Text and element pointing records:
★ ★ ★ ★ ★ ★ ★
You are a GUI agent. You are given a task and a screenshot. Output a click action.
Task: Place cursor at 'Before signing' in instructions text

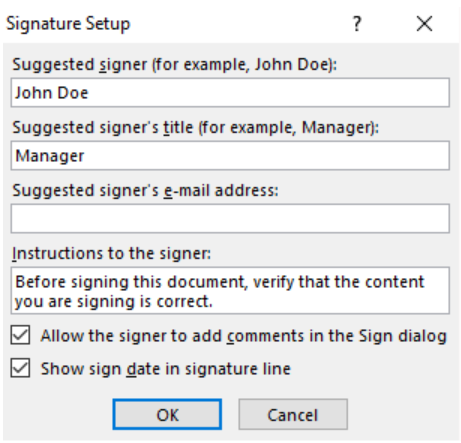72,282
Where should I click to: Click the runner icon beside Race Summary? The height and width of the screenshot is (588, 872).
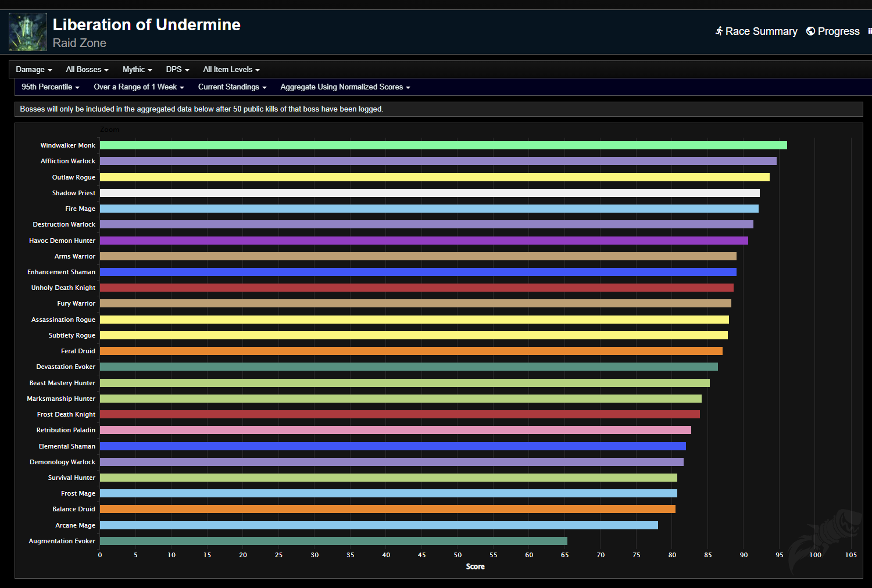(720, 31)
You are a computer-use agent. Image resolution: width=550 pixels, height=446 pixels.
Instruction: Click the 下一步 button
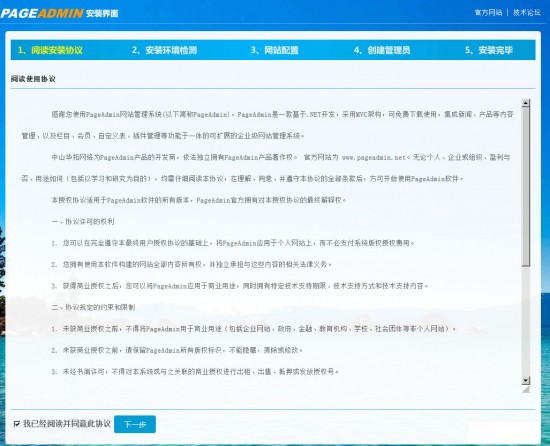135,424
★ ★ ★ ★ ★ ★ ★
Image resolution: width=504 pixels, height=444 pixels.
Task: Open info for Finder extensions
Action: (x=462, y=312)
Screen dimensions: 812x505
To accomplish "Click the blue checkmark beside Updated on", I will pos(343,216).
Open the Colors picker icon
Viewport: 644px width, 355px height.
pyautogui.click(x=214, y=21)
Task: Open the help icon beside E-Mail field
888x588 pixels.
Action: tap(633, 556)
★ ★ ★ ★ ★ ★ ★
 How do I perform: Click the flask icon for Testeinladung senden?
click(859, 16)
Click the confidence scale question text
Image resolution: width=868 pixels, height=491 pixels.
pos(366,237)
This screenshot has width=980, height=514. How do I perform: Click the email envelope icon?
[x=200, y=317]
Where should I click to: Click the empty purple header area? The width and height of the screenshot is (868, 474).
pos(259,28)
★ ★ ★ ★ ★ ★ ★
- **Work to do**
Lay out the part of the material that opens with the line containing "This screenshot has" and closes with the line containing "pos(259,28)" as a JSON list of strings, one string per line. Leave out blank lines.

- **Expected answer**
[
  "This screenshot has width=980, height=514. How do I perform: Click the email envelope icon?",
  "[x=200, y=317]",
  "Where should I click to: Click the empty purple header area? The width and height of the screenshot is (868, 474).",
  "pos(259,28)"
]